Q Hi Auntie, my ex-bestie is really giving me a tough time!
We had a fallout at the end of last year and since then, he’s been talking k@k about me behind my back.
But here’s the thing, sometimes he’s all friendly with me and we hang out together. It’s just so confusing!
To make matters worse, we’re in the same classes at school, so it’s hard to avoid him.
Because our surnames are close, we even have to sit next to each other in some classes.
Auntie, I’m starting to get paranoid about going to school, in case he starts talking about me again.
He’ll talk about me right in front of me, which makes me feel really small and upset. I’ve come close to fighting with him, but nothing ever came of it.
Sometimes I can’t tell if he’s just messing around or not. What do you think I should do? It’s a really bad situation and I hate being in it.
From Jamina, 16
A Meisie, Auntie mos knows how tough it is to be a teenager. Friendships and relationships at your age can feel like really hard work.
In fact, being a teenager is actually a hard job… you have to learn how to be an adult.

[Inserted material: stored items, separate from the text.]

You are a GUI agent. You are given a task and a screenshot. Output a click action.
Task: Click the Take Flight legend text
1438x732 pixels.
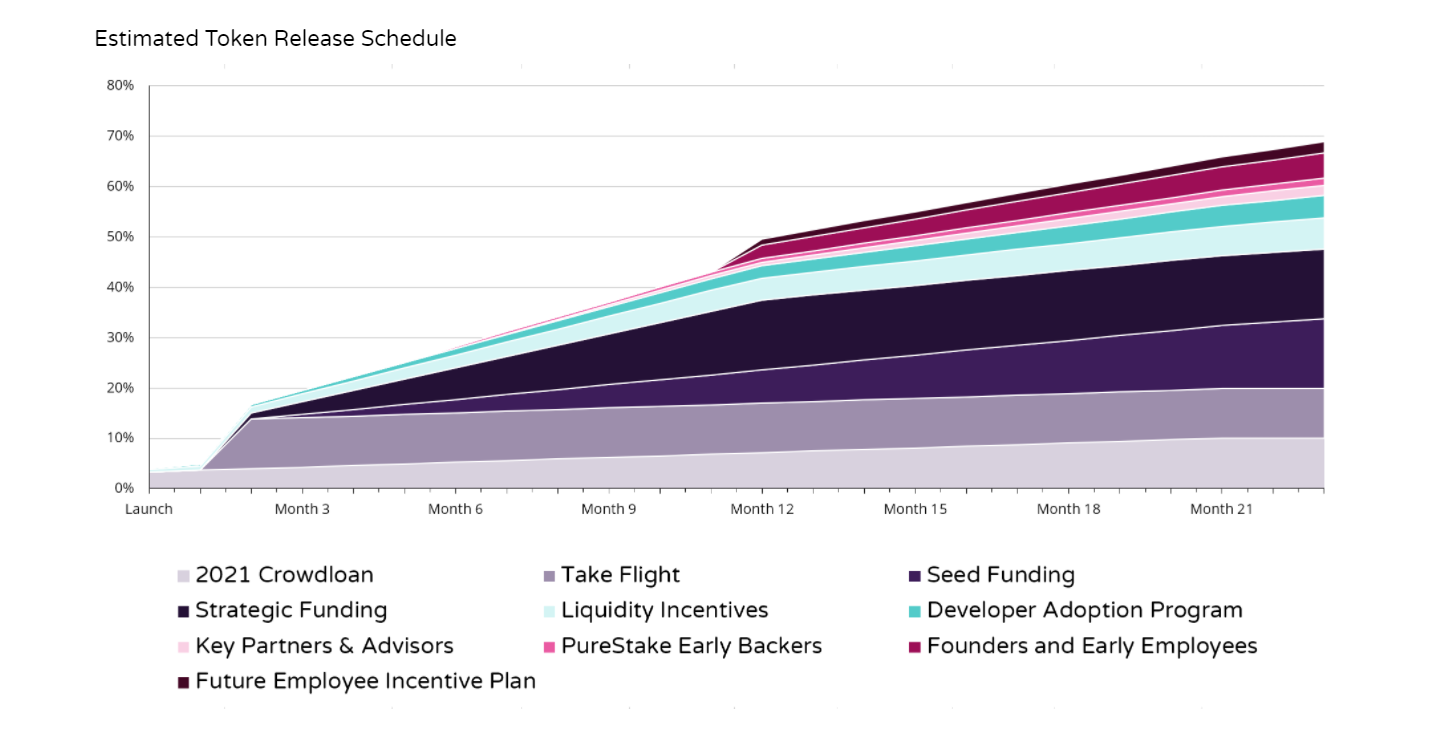[x=620, y=575]
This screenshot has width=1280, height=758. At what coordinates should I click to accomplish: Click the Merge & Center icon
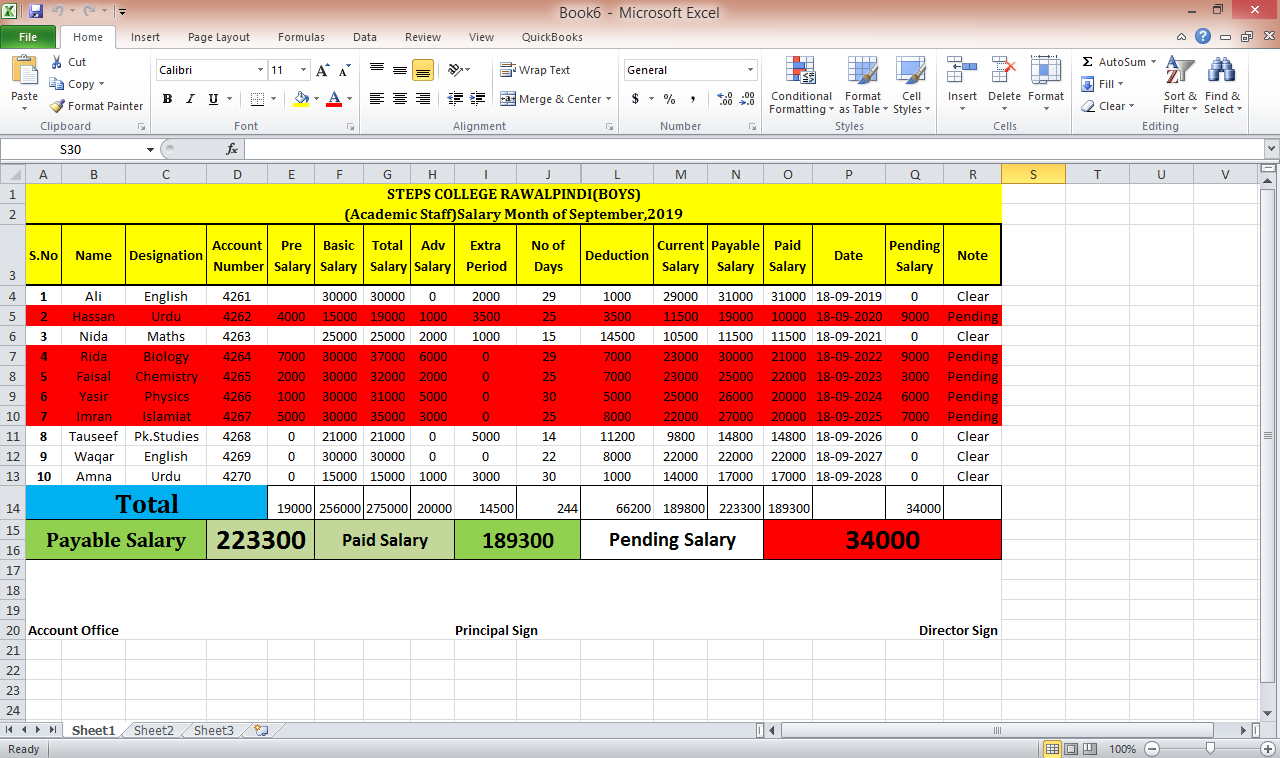point(550,99)
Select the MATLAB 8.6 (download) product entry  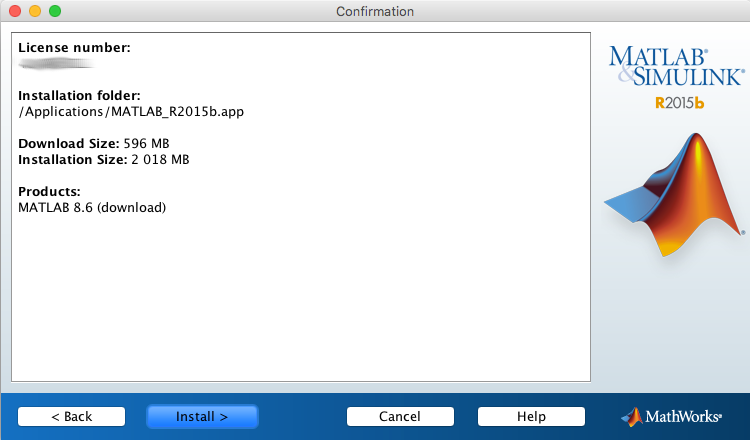pyautogui.click(x=92, y=207)
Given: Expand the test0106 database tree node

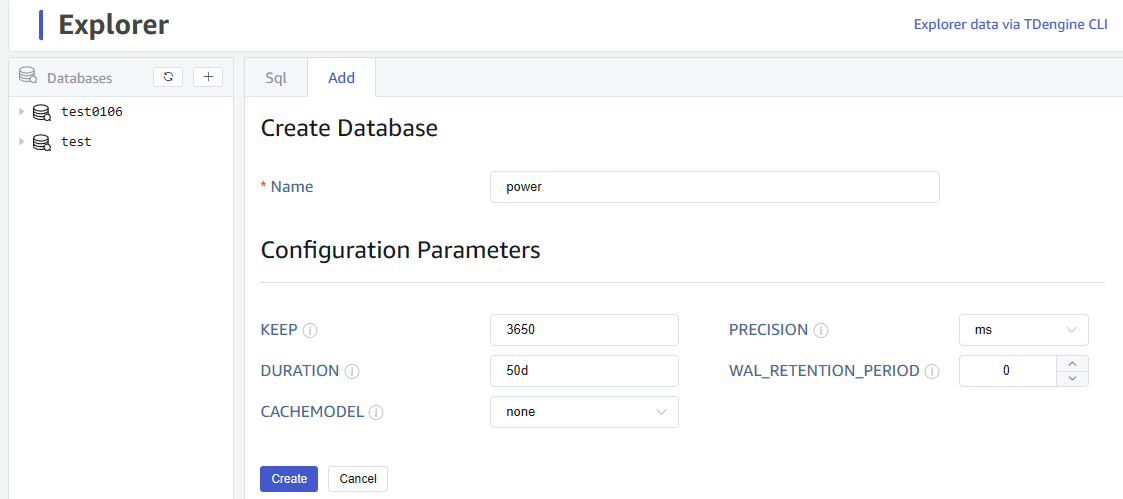Looking at the screenshot, I should [x=21, y=112].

This means you have to pick up some skills along the way, like how to get along with mense. And daai’s not always easy!
Now, some young people like your ex-friend may play emotional games and mess around with other people’s feelings, but that doesn’t always mean it’s personal.
Remember, your ex-bestie is also going through this same phase in his life. Maybe he treats other mense just as swak, and it’s just his way of coping with the world.
Now Auntie’s not saying it’s OK; in fact, he sounds like he needs to be taught manners.
Auntie thinks you should try talking to this guy and let him know how you feel – maybe he doesn’t even realise how much he is hurting you.
It would also be a good idea to talk to your guidance counsellor at school if you can.
It does sound like most of your troubles are at school, so why not get some support from someone who is actually there...
Of course, you can also turn to your parents. Not to have them solve the problem for you, but rather to support you and boost your confidence and self-esteem.
Auntie knows it feels like this tough time is messing up your life and it seems like you will be unhappy forever, but trust Auntie when I say that it’s part of life and that you will learn a lesson from this.